Pierluigi Balestra è un giovane Interior Designer proveniente da Francavilla Fontana, una cittadina dell’alto Salento. Il suo approccio nasce dalla passione per l’arte e per gli arredi in generale.

 

Sappiamo che ha frequentato un corso annuale di Interior Design presso l’Accademia Telematica Europea. Gli abbiamo chiesto come nasce la sua ispirazione e la sua creatività. 

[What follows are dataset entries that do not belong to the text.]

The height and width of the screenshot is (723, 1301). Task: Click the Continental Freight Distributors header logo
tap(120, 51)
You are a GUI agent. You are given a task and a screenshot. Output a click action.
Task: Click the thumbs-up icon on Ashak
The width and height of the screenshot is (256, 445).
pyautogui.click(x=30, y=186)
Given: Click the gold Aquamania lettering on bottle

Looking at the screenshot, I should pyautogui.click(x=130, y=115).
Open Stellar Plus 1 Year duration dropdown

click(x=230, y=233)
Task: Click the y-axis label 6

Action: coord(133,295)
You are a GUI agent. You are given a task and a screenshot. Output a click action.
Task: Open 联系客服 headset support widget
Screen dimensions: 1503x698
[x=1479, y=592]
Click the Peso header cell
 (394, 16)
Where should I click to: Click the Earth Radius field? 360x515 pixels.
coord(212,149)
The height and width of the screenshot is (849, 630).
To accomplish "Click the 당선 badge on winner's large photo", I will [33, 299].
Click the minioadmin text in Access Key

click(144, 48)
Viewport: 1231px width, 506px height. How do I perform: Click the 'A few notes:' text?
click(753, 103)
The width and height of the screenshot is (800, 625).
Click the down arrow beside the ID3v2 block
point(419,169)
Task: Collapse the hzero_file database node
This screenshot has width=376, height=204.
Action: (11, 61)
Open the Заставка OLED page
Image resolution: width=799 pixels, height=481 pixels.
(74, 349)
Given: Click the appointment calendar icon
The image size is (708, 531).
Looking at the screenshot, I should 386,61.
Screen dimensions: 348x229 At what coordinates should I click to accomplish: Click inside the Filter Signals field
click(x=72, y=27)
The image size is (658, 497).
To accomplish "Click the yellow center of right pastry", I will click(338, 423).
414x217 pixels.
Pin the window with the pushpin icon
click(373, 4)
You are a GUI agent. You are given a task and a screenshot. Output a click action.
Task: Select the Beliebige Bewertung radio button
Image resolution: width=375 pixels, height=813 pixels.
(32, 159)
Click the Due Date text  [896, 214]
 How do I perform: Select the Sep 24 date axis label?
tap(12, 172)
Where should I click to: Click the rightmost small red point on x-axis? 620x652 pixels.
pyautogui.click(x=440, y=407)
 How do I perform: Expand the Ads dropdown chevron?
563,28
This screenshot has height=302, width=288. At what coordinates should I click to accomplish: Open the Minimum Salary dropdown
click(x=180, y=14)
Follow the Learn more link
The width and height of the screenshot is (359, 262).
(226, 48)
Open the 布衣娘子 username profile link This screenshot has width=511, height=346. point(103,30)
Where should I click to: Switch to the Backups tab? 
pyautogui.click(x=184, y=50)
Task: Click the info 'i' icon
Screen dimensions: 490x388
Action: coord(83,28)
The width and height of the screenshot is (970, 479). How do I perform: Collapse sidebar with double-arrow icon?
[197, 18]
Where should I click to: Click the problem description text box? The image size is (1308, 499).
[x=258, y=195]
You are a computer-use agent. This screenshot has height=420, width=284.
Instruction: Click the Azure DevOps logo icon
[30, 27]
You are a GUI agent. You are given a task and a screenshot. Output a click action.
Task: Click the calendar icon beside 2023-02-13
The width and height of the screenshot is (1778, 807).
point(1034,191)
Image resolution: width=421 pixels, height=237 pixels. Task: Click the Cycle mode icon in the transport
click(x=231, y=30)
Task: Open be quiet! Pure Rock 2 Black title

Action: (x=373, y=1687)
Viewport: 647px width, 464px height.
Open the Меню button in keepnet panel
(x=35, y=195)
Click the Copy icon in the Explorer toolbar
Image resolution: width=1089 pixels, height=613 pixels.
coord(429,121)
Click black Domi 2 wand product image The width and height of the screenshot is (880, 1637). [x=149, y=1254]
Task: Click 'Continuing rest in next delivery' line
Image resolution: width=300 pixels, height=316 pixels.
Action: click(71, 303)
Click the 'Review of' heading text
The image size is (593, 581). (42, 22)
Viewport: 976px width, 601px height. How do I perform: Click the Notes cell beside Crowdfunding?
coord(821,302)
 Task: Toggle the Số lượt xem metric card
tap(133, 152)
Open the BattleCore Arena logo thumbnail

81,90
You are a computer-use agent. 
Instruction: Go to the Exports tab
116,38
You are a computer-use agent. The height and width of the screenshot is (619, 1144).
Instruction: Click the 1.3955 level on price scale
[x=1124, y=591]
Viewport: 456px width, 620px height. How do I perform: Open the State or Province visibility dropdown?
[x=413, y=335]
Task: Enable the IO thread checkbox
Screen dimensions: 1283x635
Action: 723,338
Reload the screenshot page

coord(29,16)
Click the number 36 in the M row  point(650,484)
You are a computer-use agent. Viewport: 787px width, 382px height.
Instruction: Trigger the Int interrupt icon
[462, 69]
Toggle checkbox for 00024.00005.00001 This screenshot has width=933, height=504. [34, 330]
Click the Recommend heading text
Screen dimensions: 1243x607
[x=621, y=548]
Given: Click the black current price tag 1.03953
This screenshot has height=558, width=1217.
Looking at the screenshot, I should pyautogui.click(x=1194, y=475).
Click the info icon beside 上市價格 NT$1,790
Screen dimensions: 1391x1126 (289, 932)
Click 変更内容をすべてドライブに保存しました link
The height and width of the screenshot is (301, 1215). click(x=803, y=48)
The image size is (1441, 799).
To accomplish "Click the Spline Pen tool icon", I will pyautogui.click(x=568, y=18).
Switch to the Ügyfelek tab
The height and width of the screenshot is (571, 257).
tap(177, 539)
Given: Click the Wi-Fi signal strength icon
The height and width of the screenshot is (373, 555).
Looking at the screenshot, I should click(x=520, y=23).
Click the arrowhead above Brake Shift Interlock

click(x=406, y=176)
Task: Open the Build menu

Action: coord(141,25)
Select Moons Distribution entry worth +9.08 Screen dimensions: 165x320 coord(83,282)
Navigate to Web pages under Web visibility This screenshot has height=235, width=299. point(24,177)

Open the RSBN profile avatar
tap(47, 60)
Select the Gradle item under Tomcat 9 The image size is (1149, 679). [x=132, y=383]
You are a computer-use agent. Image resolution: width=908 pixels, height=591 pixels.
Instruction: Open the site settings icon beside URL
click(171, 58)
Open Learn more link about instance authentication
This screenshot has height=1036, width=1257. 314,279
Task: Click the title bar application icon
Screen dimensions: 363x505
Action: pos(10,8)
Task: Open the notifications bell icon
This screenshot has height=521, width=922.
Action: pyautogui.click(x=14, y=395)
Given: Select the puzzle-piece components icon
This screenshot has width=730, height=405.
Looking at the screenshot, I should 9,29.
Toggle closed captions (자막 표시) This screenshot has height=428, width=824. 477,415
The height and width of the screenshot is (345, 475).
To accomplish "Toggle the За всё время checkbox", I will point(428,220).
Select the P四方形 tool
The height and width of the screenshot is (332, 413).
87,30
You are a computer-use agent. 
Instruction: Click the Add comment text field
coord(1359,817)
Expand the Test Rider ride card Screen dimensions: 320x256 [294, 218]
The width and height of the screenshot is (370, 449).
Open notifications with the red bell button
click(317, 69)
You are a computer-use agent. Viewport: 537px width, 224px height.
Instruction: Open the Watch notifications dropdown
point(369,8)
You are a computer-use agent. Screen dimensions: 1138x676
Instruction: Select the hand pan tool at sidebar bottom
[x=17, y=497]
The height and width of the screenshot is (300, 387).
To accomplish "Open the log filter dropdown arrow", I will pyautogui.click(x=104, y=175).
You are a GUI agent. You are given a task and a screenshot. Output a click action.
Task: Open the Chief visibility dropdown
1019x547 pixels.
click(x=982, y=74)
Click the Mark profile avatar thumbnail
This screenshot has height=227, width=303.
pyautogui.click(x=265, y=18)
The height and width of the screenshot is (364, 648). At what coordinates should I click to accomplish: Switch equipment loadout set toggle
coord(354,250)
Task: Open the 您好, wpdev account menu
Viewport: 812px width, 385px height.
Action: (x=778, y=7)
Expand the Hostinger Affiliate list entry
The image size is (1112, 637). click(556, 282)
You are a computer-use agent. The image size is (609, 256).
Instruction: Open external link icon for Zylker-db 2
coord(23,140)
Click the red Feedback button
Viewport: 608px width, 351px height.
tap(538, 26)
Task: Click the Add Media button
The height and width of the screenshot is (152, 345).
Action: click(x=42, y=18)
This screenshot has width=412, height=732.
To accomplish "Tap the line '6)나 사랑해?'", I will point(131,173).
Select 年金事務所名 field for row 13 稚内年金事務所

Mi affascina soprattutto l’idea che un ambiente possa suscitare una sensazione, creando esperienze diverse in ciascuno di noi. Sin da piccolo ricordo che venivo attratto dai mobili antichi, dal profumo inebriante del legno, e da lì crescendo con mia madre, che ha sempre avuto la mia stessa passione, giravamo i piccoli mercatini dell’antiquariato in cerca di qualcosa da mettere nel nostro piccolo “museo”. In seguito, la mia passione per l’arredo si è completata a 360 gradi, apprezzandone tutte le sue sfaccettature. 

Uno dei progetti svolti durante il corso è stato la realizzazione degli interni di un soft di 100 metri quadri. 

loft

progetto loft

Una soluzione che ho ritenuto valida per dividere gli spazi senza occludere è quella dell’utilizzo di librerie con scaffali non poggiate a parete o armadi bifacciali.
 
Se invece gradite una soluzione più intima, soprattutto per la camera da letto, può essere l’utilizzo di tendaggi o separè leggeri ed economici.
 
Per quanto riguarda la nascita dei miei progetti partono semplicemente guardando un quadro, un paesaggio e tante altre volte ascoltando buona musica, da qui il mio concetto prima espresso; così come nascono, le idee devono dare emozioni.
 
Mi piace anche lavorare sull’emotività del cliente che mi richiede un lavoro, come uno dei primi insegnamenti che ho ricevuto nel diventare un interior designer, chiedo di descrivere al cliente con tre aggettivi la sua idea del progetto finito; da qui poi si svilupperà l’intero lavoro. I colori e gli arredi dovranno rispecchiare ciò che il cliente vuole. 
 

Come ultimo progetto che ho sviluppato, ho creato un ambiente per un cliente particolarmente complicato, ossia me stesso. Ristrutturando una piccola casetta di nostra proprietà risalente al dopo guerra; e la mia idea è partita ascoltando un pezzo di una band inglese degli anni 60, da lì ho associato quel movimento culturale al concetto che volevo l’immobile esprimesse; ho inserito quadri del periodo pop art, un tappeto raffigurante la union jack, un orologio che ricordasse il Big Ben; e intorno a questi oggetti ho ricreato l’ambiente che volevo, rilassante, luminoso e giovanile.